This case involves First Amendment interests on both sides. The issue arises from the decision of a public high school student newspaper and yearbook to not publish an advertisement. The advertisement promoted abstinence and was submitted by a parent as a result of the School Board program to distribute condoms. The two high school student publications refused to publish the advertisements based on a policy to not run political or advocacy ads.
Anytown will argue they are preserving their First Amendment right to free speech and free expression because the student editorial board is not an extension of the government, meaning the two publications deciding to reject the advertisement were a complete exercise of their free speech and free expression. Parents will argue that their First Amendment right to free speech and equal protection under the Fourteenth Amendment were being infringed upon. In particular, Parents will claim that the student publications are a public forum, that there was state action, and that the decision not to publish was viewpoint discrimination since the school promoted a contrary method to birth control.
The two publications in stories and editorials promoted the school condom distribution program. That is when Parents felt these articles misrepresented their position and emerged as an opponent. Parents submitted an advertisement that promotes abstinence as a healthy choice, but the student publications chose not to publish the advertisement. Based on the rejection, Parents will argue their right to equal access and free speech was infringed. Parents will explain that this was a simple message they wanted to share with abstinent students in the community and that there was nothing controversial or political in the message. It is their legal right, whether Anytown agrees with it or not. Secondly, the refusal of the two publications to print the advertisements violated their right to equal protection under the Fourteenth Amendment. Parents may argue that the decisions were made or controlled by the school officials
Anytown will argue that in no way did they want to limit Parents' right to express their opinions, but they could not accept a political statement as an advertisement based on policy. Further, if they were to accept one politically aligned advertisement, they would feel obligated to accept all other political statements. Neither publication is a public forum and for that, the student publication reserves the right to select which advertisements it chooses to print.

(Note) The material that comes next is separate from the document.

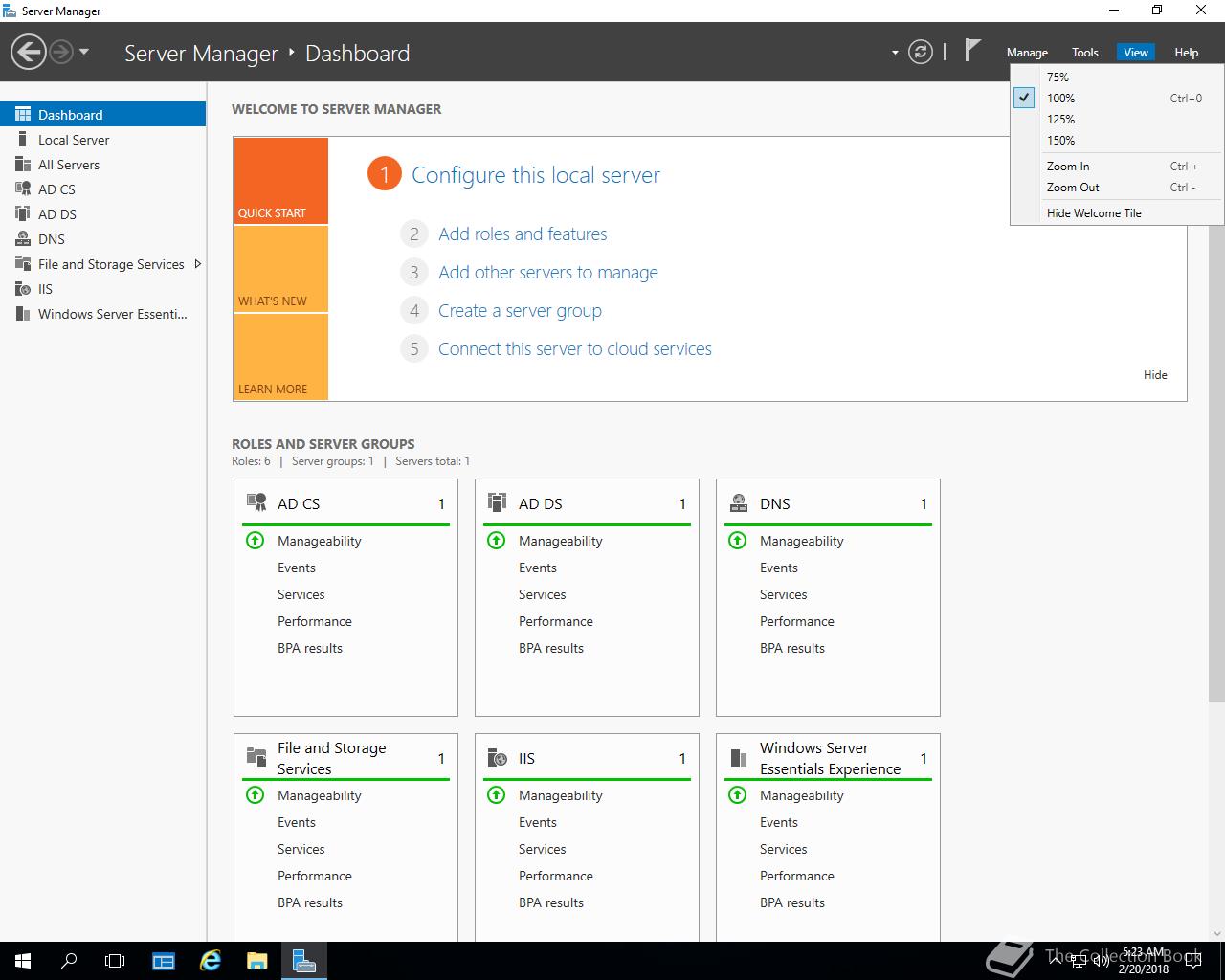Select the checked 100% zoom option
Image resolution: width=1225 pixels, height=980 pixels.
click(x=1060, y=99)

Anytown will argue they have a right to refuse advertisements based on their constitutional rights protected through Tinker. vs Des Moines Independent Community School District, 1 CP 272 (1969) in which the court ruled that students in public schools do not “shed their constitutional rights to freedom of speech or expression at the schoolhouse gate.” Just because Parents don’t support the school condom distribution program, and student editors refused to advertise to promote abstinence, does not mean that Parents' constitutional rights were infringed upon. Student editors have a right to refuse these advertisements based on their constitutional rights. The nature of the advertisement, which promotes a certain lifestyle, regardless of the message, does not agree with that of the rest of the advertisements accepted by other outside businesses. Publishing this type of advertisement would be establishing a precedent for the future of the newspaper and yearbook.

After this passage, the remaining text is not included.